Texte à analyser:
M. Philippe de Rougemont (Ve). Souvenons-nous, comme le disait M. Erard, qu'au début, il y avait une initiative cantonale qui visait à ce que le canton travaille sur les mâchefers, réduise leur toxicité et les réutilise. On a réalisé que c'était un peu la méthode du «y a qu'à». Ce qui fut agréable à constater en commission dans ce cas précis, c'est que les partis, les personnes qui avaient lancé cette initiative se sont rendu compte des obstacles, des difficultés présentes dans ce domaine. Durant nos travaux, nous avons notamment organisé la visite d'un centre de tri à Lyon et mené plusieurs auditions très intéressantes. Une union sacrée s'est constituée autour de certaines méthodes, qui se déclinent dans ce projet de loi, présenté par le collègue Erard, ainsi que dans les propositions de motion et de résolution.

Le maître mot est prévenir. Evidemment, l'Etat n'a pas attendu ces textes pour commencer à prévenir, il a même été assez loin, si loin que le géant orange de la consommation, entre autres, a déposé des recours pour bloquer la nouvelle loi sur les déchets. Le texte qui fait office de contreprojet à l'initiative donne des compétences supplémentaires au canton et demande d'aller plus loin dans la sensibilisation du public.

Chez les Verts, on aurait souhaité que l'injonction à la sensibilisation du public soit permanente, parce que nous sommes toutes et tous, de façon indiscriminée, confrontés sans arrêt à des injonctions à acheter toujours plus. Ce sont des messages que nous recevons tout le temps, qu'ils soient numériques, présents dans les rues ou dans les médias. Cette proposition aurait donc été une bonne chose, malheureusement il n'y a pas eu de majorité pour la soutenir. Cela n'empêche pas l'Etat de mener des campagnes de communication sur les produits les plus nocifs (à éviter pour réduire les volumes de mâchefer) ainsi que sur les habitudes de tri.

Informations fournies:
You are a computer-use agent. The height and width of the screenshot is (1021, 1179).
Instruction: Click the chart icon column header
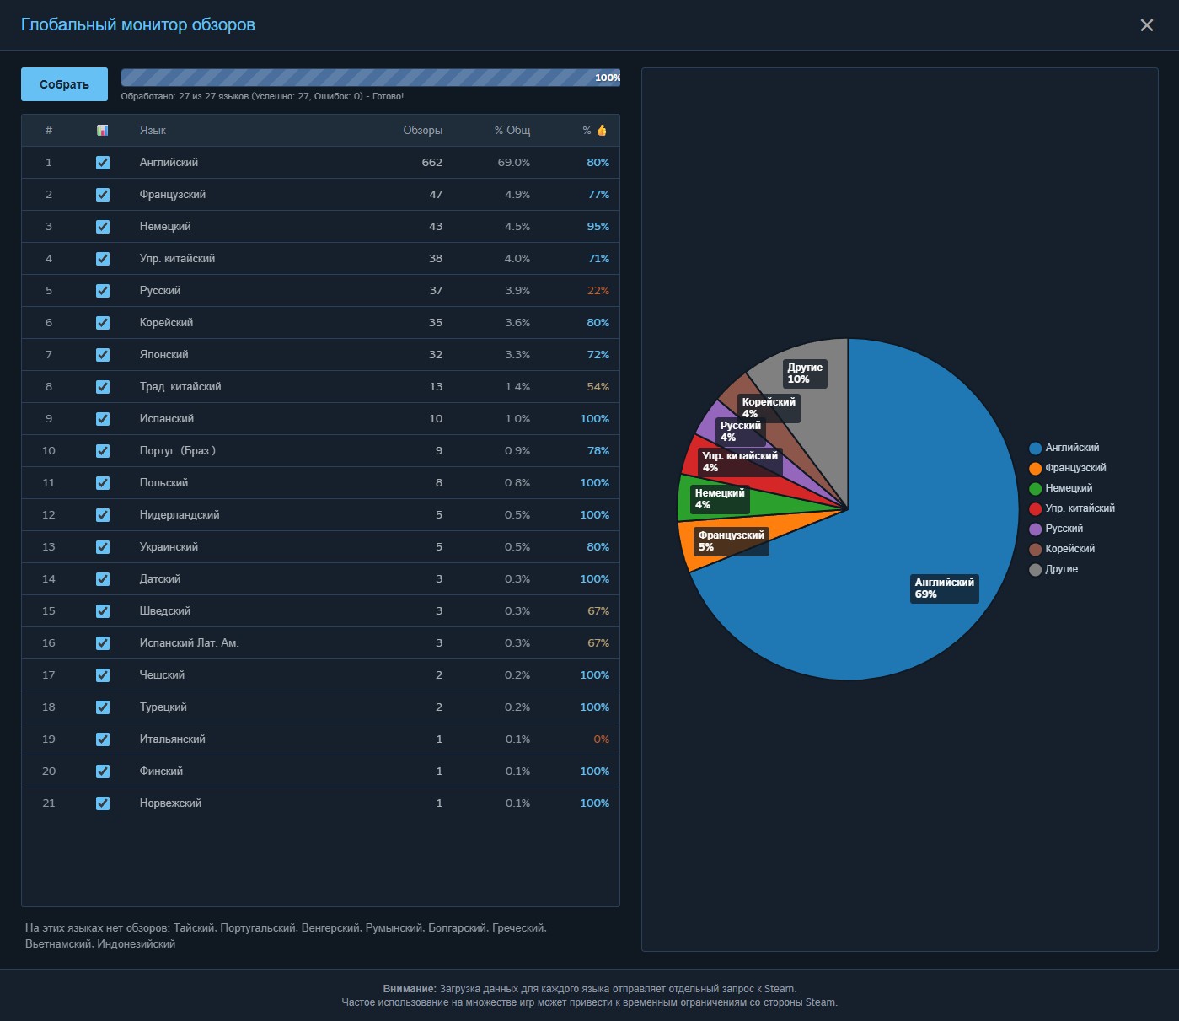tap(103, 131)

Questions:
[a] Énumérez tout ce que l'initiative cantonale mentionnée au début de l'intervention sur les mâchefers demandait au canton de faire.
[b] Poursuivez l'intervention sur les mâchefers à partir de l'endroit où elle s'arrête.

Réponses attendues:
[a]
- travailler sur les mâchefers
- réduire leur toxicité
- les réutiliser

[b]
Il a aussi été très intéressant d'assister à des discussions entre des commissaires PLR et LJS - donc plutôt de droite - portant sur les différentes vertus de l'interdiction des produits qui créent le plus de mâchefer ou sur la taxation de ces produits dans le but que les gens ne les consomment plus. On observe que beaucoup d'eau a coulé sous les ponts, que des décennies sont passées et qu'il arrive que le camp de gauche trouve des outils libéraux intéressants. De même, il arrive que la droite se rende compte que des outils plutôt attribués à la gauche sont aussi pertinents. J'espère qu'il s'agit d'une tendance de fond.

On peut aussi relever que les outils en question ne constituent pas une grande nouveauté. Les ampoules à incandescence ont été interdites, de même que les CFC, à savoir les gaz propulseurs qui détruisent la couche d'ozone, et des solutions libérales ont été adoptées dans d'autres cas.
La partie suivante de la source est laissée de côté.